- [Task instructions]:
Your output should be the lines from the one with "Task: Expand the generated folder node" through the end of the entries below, set down word for word and nothing else.

══════════

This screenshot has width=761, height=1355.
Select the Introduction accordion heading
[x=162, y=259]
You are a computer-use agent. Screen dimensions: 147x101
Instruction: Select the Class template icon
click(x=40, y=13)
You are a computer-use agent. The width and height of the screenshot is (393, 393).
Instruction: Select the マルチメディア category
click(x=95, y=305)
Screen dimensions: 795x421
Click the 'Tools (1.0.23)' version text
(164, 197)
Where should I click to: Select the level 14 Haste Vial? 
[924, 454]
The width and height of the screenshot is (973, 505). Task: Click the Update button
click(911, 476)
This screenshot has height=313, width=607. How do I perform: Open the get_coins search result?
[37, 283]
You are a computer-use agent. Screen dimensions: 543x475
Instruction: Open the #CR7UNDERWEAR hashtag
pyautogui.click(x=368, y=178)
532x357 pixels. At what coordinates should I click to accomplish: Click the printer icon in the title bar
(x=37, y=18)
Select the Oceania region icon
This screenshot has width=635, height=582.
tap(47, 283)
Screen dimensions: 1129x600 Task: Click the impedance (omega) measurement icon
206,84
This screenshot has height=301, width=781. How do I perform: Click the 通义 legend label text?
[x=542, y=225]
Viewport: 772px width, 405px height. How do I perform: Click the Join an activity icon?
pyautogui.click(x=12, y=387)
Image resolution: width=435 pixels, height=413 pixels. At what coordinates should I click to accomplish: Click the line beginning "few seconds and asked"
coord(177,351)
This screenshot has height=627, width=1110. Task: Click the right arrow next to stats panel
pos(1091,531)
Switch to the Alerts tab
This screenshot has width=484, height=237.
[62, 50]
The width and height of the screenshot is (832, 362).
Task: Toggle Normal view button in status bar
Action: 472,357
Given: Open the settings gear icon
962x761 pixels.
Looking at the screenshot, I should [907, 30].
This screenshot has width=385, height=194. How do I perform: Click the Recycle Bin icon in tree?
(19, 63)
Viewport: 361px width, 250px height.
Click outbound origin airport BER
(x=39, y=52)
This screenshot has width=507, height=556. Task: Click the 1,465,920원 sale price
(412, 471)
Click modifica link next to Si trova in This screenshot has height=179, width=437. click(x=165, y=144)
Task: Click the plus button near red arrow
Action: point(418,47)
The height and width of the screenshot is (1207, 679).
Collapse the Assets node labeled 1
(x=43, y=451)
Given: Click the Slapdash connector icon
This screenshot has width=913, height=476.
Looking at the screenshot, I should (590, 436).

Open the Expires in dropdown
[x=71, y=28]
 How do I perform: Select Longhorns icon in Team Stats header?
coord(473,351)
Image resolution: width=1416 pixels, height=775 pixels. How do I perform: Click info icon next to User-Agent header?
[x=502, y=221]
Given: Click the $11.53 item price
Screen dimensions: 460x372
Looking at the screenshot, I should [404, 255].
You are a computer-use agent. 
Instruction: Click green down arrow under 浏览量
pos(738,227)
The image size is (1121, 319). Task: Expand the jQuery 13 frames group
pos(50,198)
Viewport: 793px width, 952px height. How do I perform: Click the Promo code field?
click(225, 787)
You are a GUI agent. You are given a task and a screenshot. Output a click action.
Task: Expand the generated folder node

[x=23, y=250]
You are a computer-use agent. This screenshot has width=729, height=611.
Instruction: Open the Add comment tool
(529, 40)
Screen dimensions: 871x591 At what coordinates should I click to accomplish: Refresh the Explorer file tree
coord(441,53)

══════════

- [Exercise answer]:
Task: Expand the generated folder node

[x=23, y=250]
You are a computer-use agent. This screenshot has width=729, height=611.
Instruction: Open the Add comment tool
(529, 40)
Screen dimensions: 871x591 At what coordinates should I click to accomplish: Refresh the Explorer file tree
coord(441,53)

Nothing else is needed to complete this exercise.